The Episcopal Diocese of Tennessee



Monday in the Third Week of Advent, December 12, 2011, St. Andrew’s-Sewanee School

“John answered them, ‘I baptize with water. Among you stands one whom you do not know…” (Jo. 1:26).

There’s a central question in our Gospel today, “Who are you?” (Jo. 1:22). It’s a question addressed to John the Baptist by those who were sent from the Pharisees, and it’s a question that cuts two ways. First, the questioners are seeking information; they want to know who John is. Second, the question is an invitation for John himself to figure out who he is; as a follow-on question puts it, “What do you say about yourself?” (Jo. 1:22). So there’s the question we ask about others, and the question we ask about ourselves. We seek to know both ourselves and others.

This might be a good way for us to frame the educational endeavor itself, something that occupies a large part of the lives of both students and teachers at St Andrew’s-Sewanee School. In seeking knowledge we seek to come to know ourselves and others more deeply, to understand our world and the place we have in it. Think about the role played by the classical curriculum in education. Philosophy makes the question of who we are fairly explicit, through the Philosopher’s dictum, “Know thyself,” but it’s also true for the other arts and sciences. If we read a novel in English class we are trying to extend our perspective by entering sympathetically into the world of another, the fictionalized character or characters; along with this there is the perspective of the author, of course, which may be more or less concealed. So there’s the question we ask about others; but it’s also the case that in assuming these perspectives we are really coming to understand ourselves more fully. This also happens in the study of History, where we learn about other societies and other times within our own so that we can come to know our own society and our own time more completely. Foreign languages work this way too because they reveal to us how other people think and express themselves. And of course, the study of the Physical Sciences and Mathematics place us within our context, as we learn about the shape of reality and the structure of our world. We want to know who we are and who others are, and the nature of the universe we all inhabit. That’s why we’re here.

But there’s a third question that’s partially concealed in our Gospel today because it does not take the form of a question. John makes it a part of his response to his own questioners. “John answered them, ‘I baptize with water. Among you stands one whom you do not know…”. We want to know who we are and who others are, and the nature of our world, but John is telling his questioners that there is another they do not know, but who they ought to know. The one standing in their midst who they do not know is Jesus Christ himself. It’s a form of the question that Jesus addresses to the disciples in the synoptic Gospels, “But who do you say that I am?” (Mk 8:29), only here not as a question but as an assertion that there is One they do not know.

Now the knowledge of Jesus Christ that John the Baptist is prescribing here is not simply a matter of the head (the “facts in a book” sort of knowledge), but something more intimate and internal, a matter of the heart.
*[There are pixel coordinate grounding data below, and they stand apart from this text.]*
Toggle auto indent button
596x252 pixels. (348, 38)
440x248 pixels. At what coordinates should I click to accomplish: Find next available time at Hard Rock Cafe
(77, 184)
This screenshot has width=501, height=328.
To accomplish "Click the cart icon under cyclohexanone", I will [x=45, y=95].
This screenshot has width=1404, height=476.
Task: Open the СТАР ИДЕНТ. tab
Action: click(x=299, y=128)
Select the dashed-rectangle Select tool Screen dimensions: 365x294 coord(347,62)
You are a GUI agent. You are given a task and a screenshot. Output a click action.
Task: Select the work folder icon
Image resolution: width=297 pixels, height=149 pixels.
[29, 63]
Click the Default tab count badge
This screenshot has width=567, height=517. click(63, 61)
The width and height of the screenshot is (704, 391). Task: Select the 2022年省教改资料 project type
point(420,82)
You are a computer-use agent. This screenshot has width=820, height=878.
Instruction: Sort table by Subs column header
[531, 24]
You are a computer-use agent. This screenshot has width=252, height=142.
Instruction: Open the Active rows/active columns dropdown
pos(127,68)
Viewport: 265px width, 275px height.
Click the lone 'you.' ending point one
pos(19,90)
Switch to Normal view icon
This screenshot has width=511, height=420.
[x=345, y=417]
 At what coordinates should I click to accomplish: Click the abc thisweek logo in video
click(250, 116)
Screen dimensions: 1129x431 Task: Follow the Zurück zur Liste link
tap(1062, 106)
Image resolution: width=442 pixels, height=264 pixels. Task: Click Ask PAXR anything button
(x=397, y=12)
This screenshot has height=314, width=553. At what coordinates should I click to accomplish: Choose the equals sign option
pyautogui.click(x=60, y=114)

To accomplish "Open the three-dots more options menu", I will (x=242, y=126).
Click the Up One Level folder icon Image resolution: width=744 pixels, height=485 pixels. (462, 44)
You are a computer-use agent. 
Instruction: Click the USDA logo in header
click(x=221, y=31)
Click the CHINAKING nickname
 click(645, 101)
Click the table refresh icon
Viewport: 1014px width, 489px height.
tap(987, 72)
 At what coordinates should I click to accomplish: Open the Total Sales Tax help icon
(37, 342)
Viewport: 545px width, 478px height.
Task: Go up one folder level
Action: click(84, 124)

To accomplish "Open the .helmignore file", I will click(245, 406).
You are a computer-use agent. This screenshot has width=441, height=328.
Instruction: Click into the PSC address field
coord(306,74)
It’s a specific sort of knowledge, as well, that’s prescribed for Christians. Critic and writer Clive James says somewhere that, even though he has given up Christian belief he still regards Jesus as his Master, if not his Redeemer (Cultural Amnesia, p. 490). James has a firm handle on what actually constitutes Christian belief, even though he cannot follow: the belief in a Savior, the “heart” knowledge of One who gives himself for us so that we might have life, and whose own identity may even provide the key to the puzzle of who we are, and what our world’s about.

Today this community gets to witness folks at St Andrew’s-Sewanee School who are ready to answer the big questions of who they are and who Jesus is as well. These students are fulfilling an important role today, answering important questions that remind all of us what those questions are. Each of us must answer these questions for our self, which is sort of the point of why we are here, but our confirmands are helping to point forward the way. I’m grateful for their witness.

One point further before we end. Jesus teaches us in his Summary of the Law that we must love God, and love our neighbor as our self. Here the language used is the language of love rather than the language of knowledge, but we may take the point as the same one. We are seeking to love God and our neighbor as our self, a commandment that encompasses the answer to the questions of “Who am I?” and “Who are you?” and “Who is Jesus Christ?”. It’s a matter of the heart, and not simply of the mind, and we are called to answer these questions by the giving of ourselves.